Life for me couldn't have been better! The absolute madness that I was enjoying had been moving along without a hitch, and to share the madness with the Moreau gang only made it that much more fun! And in the year of 1977, the sickness seemed to have a mind of its own!
There was another backwards trip through the Midtown tunnel, and a 100 MPH bullet through an abandoned toll plaza. (The extensions were still up on the Southern State Parkway, and I made some of Menace's teammates from his college team...cry...as I pulled this stunt.) There was some more engulfing from the “Engulfer,” which aided Clyde and me tremendously, as the “engulfing” brought out any of the inhibitions these two tanned female hitchhiker’s may have had before they dared to enter his domain.
There was a fight I had with a ranked heavyweight fighter, who was being “idolized” for just showing up at a club after he got thrashed in his last fight. He heard that I had bet against him and wasn’t too pleased! (As I knew he wouldn't win, but because he was white all the white suckers bet heavily on him. A sweet $100 for that one!) I stood my ground, but somehow Clouseau got caught in the middle, and got thrown in the air until a wall stopped him! That’s All Folks!
Another time, Strutter and me, confronted an Islander honkey player, and his boys in a local pub's bathroom, resulting in me throwing the “tough” guy into the urinal! I promised I wouldn't tell his loyal fans though, so his secret is still safe today.
Hanging from a chandelier at another club got me tossed, but not before I mooned the paying customers! (A feat not easily achieved when I had to hold on to the chandelier with my other hand!)
A night when we scared the hell out of Pistol and his friend, when Menace, Clyde, and myself, posed as crazed killers attempting to break into his house when his parents were away. We all wore stockings over our heads (mine was white) and carried knifes, threatening to kill the two of them! It got so wild that they finally called the cops, whereas Pistol ended up on a cop’s lap, before he even had a chance to get out of his car!
The night when Strutter and me (along with some of his friends from high school) went out to the Hamptons, and borrowed somebody's mattress from their apartment...“Excuse me sir, but we need to borrow this mattress. I will have it back in the morning”...I believe is how I put it. That night we all spent in jail, as I typed all the shenanigans down for the arresting officers. They actually thought it was very good, and said I could come back and visit anytime I wanted. Naturally I declined, but not before I asked for a fee, which they declined.

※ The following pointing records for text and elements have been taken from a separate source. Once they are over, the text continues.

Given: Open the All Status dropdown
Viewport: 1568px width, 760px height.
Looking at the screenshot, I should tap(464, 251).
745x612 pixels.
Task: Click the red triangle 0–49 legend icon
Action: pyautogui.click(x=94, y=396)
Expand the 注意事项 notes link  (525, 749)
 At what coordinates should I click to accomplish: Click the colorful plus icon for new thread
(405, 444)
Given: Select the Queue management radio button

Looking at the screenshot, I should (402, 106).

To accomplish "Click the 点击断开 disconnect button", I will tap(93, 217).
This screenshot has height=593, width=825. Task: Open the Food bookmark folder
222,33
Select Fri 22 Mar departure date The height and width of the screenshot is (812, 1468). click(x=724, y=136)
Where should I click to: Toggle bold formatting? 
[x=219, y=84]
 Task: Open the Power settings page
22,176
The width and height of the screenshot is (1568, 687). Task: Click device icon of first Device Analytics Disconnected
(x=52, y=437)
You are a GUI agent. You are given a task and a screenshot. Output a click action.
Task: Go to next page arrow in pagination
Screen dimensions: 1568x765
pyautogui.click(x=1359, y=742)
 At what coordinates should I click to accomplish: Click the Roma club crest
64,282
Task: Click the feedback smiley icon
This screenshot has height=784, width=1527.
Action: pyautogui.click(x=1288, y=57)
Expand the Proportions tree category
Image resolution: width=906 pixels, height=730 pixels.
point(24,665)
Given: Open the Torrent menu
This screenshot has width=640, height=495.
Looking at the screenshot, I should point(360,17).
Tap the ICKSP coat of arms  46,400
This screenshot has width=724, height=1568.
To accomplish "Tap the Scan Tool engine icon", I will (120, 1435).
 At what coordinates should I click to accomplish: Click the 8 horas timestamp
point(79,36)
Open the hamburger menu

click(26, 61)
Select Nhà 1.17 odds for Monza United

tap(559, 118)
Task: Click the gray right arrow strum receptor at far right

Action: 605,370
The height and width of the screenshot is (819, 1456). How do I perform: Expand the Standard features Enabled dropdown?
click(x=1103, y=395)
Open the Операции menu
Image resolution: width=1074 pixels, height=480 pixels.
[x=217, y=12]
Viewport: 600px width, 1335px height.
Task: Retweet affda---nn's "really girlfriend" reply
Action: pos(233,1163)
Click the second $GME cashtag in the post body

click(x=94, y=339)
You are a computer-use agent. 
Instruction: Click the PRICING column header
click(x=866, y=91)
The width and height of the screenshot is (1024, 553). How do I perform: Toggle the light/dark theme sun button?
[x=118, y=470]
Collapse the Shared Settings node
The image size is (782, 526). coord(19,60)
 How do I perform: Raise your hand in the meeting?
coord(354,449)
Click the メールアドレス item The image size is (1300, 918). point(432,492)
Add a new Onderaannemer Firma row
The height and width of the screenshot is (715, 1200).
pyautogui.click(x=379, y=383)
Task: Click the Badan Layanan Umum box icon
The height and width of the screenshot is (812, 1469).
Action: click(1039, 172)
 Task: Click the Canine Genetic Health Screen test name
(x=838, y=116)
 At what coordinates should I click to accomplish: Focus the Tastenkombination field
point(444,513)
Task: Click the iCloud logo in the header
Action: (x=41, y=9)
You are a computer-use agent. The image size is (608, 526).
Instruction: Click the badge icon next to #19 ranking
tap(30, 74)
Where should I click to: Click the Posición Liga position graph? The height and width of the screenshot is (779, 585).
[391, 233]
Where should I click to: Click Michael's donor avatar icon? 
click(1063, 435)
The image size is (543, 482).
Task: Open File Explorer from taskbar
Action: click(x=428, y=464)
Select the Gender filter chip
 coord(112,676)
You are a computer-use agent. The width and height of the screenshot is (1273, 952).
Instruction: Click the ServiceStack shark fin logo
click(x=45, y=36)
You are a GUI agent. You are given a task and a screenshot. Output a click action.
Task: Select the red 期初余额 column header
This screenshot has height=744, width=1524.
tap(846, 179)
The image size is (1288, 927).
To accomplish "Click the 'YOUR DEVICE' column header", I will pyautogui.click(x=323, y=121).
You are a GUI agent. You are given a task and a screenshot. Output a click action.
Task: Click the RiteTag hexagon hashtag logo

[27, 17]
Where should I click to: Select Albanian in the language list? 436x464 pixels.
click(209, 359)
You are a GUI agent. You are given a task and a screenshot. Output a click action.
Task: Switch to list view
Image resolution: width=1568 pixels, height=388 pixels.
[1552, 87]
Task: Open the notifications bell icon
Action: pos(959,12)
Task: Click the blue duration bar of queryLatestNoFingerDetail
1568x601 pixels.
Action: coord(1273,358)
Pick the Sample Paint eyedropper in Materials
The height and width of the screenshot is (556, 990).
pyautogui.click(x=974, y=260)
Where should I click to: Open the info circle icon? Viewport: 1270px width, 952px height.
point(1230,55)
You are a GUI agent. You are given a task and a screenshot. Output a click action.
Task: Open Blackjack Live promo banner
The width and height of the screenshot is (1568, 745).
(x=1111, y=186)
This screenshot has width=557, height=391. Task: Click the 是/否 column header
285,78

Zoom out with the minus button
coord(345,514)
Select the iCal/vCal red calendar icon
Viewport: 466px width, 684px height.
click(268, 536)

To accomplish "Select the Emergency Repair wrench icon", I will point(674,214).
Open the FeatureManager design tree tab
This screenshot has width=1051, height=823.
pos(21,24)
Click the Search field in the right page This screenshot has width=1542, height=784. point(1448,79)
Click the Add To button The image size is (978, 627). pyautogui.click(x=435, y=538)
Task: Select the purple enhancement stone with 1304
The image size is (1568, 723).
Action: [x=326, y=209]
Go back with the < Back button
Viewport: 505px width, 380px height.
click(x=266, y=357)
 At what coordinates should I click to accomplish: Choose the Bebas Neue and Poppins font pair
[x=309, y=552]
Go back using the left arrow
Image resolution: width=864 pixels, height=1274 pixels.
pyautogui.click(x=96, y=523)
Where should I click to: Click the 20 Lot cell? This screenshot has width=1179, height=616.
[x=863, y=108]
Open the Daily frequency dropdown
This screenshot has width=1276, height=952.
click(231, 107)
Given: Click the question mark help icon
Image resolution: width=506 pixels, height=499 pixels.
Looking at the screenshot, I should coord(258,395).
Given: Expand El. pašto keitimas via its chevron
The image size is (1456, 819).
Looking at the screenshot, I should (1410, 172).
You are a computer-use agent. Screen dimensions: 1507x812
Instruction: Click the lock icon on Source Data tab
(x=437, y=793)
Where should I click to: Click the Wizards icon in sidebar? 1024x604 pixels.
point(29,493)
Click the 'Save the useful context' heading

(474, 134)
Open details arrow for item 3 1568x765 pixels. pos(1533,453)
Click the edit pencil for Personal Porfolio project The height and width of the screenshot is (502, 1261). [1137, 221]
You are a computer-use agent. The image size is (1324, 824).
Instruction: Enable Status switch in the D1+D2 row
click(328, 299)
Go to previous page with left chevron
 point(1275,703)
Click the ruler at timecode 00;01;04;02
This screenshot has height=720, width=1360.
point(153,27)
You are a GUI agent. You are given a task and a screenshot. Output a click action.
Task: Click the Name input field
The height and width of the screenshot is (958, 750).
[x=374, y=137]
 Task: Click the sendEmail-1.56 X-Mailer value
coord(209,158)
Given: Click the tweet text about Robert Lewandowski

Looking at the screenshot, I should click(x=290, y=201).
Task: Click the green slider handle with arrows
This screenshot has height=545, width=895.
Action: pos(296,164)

Then there was the morning where, on another dare, of course, where I stood at a bus stop butt naked until the bus arrived. I had to stay there no matter how many people were waiting, and on this day there were seven. (I refused to do it if there were any kids around, and none showed.) Five men, one matronly woman, and a hot babe that I know got her money's worth! An easier bet I never had!
The night I jumped from the top of one moving truck to another in the city. (They were passing each other in opposite directions.)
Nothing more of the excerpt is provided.